Up to and including the line that contains "Disclaimer (33, 2127)", return every line from the start of the data, unchanged.

[Recorded data]

··········

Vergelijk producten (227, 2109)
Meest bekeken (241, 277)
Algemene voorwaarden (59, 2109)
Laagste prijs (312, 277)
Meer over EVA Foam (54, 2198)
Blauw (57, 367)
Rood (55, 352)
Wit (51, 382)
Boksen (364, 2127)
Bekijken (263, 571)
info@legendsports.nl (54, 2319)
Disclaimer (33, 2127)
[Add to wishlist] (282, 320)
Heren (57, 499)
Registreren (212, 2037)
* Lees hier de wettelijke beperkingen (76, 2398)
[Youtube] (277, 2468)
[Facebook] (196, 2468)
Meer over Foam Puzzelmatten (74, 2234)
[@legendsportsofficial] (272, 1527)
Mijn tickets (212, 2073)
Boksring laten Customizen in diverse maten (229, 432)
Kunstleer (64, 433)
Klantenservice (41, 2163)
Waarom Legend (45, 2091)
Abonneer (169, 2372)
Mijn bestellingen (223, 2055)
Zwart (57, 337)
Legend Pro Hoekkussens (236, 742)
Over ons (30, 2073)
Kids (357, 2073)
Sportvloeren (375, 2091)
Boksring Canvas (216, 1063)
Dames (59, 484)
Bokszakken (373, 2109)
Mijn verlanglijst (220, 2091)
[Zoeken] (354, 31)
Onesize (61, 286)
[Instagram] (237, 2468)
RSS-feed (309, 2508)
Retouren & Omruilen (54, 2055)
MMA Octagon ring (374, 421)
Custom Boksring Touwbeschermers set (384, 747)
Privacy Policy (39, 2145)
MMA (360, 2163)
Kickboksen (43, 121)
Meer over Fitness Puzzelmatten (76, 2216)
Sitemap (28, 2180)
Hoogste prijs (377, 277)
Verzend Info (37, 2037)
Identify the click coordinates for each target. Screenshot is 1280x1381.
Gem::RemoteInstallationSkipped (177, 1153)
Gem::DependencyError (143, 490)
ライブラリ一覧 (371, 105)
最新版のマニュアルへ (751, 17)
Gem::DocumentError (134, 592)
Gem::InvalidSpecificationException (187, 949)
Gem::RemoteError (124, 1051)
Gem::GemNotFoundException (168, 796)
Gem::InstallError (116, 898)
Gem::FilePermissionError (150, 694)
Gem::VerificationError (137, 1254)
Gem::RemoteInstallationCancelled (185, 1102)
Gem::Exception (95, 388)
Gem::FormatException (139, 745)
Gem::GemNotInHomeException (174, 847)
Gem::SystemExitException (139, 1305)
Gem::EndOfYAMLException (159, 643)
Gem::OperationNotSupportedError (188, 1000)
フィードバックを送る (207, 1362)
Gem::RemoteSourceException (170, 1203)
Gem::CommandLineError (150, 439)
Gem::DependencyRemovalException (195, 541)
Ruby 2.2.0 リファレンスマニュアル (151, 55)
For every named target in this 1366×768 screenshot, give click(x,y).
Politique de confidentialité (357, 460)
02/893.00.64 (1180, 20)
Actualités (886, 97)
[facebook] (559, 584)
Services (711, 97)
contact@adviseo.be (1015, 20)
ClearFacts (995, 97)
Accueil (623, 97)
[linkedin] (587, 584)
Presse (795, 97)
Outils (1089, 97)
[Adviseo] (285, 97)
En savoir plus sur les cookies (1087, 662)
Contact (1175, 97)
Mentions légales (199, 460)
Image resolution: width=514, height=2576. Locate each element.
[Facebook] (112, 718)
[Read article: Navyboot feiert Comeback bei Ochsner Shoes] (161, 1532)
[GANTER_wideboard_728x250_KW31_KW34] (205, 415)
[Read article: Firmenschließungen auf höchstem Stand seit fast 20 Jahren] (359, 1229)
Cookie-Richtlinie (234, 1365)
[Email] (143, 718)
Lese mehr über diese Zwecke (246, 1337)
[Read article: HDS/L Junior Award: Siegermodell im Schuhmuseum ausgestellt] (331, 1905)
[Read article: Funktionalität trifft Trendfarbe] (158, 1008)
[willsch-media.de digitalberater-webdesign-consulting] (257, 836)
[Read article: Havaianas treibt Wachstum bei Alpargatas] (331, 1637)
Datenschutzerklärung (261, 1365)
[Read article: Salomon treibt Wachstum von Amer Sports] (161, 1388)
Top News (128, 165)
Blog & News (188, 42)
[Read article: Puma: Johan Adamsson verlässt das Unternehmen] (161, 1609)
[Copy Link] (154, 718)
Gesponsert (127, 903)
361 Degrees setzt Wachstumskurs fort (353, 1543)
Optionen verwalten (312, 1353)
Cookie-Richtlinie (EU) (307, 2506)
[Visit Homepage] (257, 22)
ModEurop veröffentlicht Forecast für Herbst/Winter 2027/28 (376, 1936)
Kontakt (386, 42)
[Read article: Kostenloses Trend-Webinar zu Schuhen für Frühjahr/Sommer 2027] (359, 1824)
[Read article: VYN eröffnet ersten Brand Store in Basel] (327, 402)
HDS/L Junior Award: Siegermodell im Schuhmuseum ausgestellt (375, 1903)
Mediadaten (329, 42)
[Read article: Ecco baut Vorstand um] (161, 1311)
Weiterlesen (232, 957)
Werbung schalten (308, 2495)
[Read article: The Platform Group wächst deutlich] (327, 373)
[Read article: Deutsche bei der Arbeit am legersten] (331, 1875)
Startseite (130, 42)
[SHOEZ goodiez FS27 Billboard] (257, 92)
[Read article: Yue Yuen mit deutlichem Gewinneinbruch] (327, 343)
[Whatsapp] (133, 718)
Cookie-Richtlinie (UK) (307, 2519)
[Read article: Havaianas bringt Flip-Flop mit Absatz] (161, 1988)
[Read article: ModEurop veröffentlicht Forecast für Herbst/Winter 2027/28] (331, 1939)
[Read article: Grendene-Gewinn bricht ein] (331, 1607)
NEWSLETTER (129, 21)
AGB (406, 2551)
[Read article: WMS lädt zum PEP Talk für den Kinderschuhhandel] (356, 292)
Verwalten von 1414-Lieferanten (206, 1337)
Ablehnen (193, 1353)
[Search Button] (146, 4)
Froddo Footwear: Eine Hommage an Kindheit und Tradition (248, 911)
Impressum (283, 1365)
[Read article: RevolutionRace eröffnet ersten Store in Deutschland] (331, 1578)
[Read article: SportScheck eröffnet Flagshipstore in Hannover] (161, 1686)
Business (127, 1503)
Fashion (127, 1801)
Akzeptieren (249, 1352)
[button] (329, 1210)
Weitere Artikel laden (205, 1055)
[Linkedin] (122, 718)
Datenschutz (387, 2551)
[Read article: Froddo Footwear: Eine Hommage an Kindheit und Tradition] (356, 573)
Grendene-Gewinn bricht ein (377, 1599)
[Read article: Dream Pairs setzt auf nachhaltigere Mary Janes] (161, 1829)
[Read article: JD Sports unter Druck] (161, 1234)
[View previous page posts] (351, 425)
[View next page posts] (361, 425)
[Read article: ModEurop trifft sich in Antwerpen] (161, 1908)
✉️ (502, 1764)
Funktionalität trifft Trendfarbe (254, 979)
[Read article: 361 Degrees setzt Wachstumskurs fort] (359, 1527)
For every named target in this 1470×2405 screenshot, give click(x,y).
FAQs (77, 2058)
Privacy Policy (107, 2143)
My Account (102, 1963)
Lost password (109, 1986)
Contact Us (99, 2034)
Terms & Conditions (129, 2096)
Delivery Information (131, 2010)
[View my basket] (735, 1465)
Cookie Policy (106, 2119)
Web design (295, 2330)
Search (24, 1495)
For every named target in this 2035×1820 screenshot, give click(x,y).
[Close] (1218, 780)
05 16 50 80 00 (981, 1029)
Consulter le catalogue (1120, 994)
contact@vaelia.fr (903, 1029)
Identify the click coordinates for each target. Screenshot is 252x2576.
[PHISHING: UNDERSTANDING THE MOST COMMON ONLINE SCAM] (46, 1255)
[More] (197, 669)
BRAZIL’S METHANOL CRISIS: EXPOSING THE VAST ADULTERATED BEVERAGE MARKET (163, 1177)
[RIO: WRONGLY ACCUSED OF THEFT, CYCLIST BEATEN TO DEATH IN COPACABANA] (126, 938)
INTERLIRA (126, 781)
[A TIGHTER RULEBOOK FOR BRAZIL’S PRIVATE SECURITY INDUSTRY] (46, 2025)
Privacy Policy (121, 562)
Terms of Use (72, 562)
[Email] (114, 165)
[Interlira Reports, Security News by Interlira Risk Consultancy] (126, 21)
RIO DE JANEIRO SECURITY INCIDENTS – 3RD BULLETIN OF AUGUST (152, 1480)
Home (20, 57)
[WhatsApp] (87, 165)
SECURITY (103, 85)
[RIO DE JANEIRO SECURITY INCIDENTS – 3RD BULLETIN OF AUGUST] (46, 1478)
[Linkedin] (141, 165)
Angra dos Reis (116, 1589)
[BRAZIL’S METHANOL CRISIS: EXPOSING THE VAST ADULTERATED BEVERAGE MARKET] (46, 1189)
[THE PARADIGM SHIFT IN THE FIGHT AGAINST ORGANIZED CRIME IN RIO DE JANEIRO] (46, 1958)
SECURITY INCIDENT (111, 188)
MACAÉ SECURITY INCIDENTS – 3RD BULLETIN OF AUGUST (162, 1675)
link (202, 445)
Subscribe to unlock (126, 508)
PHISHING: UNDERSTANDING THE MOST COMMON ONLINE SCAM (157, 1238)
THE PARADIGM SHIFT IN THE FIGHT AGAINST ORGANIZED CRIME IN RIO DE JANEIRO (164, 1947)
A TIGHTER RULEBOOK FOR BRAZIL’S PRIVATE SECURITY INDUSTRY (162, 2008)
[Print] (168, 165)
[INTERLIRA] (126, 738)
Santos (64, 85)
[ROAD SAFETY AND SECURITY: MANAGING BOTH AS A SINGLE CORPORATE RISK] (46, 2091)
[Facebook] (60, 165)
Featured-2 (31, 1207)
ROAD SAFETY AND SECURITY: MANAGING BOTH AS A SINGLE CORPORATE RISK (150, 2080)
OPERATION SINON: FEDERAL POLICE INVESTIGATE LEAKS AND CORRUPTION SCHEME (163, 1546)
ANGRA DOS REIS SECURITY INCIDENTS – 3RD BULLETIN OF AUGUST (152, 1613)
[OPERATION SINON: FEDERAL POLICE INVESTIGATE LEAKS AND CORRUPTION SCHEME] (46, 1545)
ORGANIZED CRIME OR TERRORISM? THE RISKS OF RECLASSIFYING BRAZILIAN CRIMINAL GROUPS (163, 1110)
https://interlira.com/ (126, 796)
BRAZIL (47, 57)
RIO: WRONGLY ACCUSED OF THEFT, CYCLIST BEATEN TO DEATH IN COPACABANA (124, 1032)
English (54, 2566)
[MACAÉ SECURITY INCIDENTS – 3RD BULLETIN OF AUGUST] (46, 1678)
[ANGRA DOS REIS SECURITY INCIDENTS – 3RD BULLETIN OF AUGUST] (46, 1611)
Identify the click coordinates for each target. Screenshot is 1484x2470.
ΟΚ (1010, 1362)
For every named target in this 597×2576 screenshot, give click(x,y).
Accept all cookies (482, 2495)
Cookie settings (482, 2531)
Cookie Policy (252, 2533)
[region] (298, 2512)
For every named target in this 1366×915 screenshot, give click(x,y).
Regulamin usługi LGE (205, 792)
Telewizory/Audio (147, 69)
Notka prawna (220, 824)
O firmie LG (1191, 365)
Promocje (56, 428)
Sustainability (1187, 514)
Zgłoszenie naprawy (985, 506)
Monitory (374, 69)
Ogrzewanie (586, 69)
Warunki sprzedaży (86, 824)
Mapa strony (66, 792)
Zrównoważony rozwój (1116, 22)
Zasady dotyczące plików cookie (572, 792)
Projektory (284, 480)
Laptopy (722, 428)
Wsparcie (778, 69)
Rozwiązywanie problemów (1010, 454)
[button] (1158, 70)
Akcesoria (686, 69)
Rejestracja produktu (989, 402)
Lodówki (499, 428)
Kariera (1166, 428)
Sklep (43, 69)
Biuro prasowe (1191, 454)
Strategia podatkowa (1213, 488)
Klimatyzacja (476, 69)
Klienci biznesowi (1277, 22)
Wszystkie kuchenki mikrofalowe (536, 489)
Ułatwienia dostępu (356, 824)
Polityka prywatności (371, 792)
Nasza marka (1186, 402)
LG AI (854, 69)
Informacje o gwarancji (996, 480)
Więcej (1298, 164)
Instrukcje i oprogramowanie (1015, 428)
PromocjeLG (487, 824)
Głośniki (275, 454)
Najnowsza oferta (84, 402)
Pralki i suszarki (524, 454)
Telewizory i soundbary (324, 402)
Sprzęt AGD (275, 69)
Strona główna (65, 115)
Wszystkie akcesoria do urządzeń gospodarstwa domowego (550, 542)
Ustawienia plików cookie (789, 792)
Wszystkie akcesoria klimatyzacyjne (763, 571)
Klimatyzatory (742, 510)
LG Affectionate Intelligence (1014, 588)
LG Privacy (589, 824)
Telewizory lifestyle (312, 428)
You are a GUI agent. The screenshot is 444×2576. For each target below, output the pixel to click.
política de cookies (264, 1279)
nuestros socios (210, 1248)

··········

__Answer section__.
Vergelijk producten (227, 2109)
Meest bekeken (241, 277)
Algemene voorwaarden (59, 2109)
Laagste prijs (312, 277)
Meer over EVA Foam (54, 2198)
Blauw (57, 367)
Rood (55, 352)
Wit (51, 382)
Boksen (364, 2127)
Bekijken (263, 571)
info@legendsports.nl (54, 2319)
Disclaimer (33, 2127)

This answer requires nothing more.